Viet and Nam
Le cinéma vietnamien semble s'installer durablement dans le paysage du cinéma d'auteur : après L'arbre aux papillons d'or l'année dernière (caméra d'or), ce fut en ce mois de mai au tour de Viet and Nam de charmer Cannes.
Ce troisième film du jeune Minh Quý Trương (34 ans), formé au Fresnoy, est étonnant de maîtrise, dans un genre qui m'a irrésistiblement rappelé le cinéma atmosphérique d'Apitchatpong Weerasathekul : même onirisme vaporeux, même précision dans les cadrages, même capacité à faire surgir le fantastique des paysages et la poésie de la vie quotidienne, et aussi parfois ... même propension à nous endormir légèrement.
L'histoire oscille de façon continue entre l'histoire d'amour, montrée de façon très crue, unissant deux jeunes hommes (Viet et Nam) qui travaillent dans une mine de charbon, et la quête de la tombe du père de Nam.

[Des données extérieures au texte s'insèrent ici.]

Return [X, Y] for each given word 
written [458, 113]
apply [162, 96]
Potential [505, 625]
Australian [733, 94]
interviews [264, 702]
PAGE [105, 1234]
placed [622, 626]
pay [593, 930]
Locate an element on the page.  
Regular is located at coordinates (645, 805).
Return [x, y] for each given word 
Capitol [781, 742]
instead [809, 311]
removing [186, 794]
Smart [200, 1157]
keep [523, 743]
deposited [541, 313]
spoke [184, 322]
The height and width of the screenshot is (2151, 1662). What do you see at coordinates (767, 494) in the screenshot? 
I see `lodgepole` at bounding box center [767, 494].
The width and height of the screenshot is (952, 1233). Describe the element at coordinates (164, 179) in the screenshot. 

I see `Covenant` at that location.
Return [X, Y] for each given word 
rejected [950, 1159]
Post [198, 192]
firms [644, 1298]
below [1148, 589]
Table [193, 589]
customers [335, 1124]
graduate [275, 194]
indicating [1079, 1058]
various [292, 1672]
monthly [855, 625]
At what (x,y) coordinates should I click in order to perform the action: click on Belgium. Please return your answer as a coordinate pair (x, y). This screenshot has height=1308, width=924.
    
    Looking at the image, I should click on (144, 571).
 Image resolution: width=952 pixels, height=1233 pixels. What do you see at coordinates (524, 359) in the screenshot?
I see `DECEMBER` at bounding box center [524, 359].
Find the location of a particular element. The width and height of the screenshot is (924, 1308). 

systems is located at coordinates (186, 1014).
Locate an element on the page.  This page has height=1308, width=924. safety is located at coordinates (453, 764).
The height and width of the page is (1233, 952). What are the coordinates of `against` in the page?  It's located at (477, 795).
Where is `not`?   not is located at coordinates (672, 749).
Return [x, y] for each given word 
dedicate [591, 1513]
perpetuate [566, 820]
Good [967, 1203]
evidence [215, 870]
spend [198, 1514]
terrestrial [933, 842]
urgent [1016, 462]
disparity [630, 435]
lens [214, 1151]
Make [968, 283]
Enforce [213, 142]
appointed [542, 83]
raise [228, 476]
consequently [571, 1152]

Ces deux trames narratives permettent au réalisateur d'aborder nombre de problématiques importantes, dont deux principales : les stigmates de la guerre et la tentation de l'exil.
Certaines visions que proposent le film sont d'une stupéfiante et intrigante beauté, je pense par exemple à cet environnement noir poudré de particules blanches qui représente la mine, au dernier plan de toute beauté, aux entraînements de traversée de rivière dans un sac plastique ou encore à cette vision incroyable de soldats figés sur le terrain de bataille, pendant qu'une voix décrit les différents types de bombes.
La temporalité du film est flottante, incertaine, et contribue à rendre le film encore plus énigmatique.
Une oeuvre un peu difficile d'accès, mais une réussite indiscutable, qui ne sera malheureusement pas montrée au Viet-Nam, où le film a été censuré.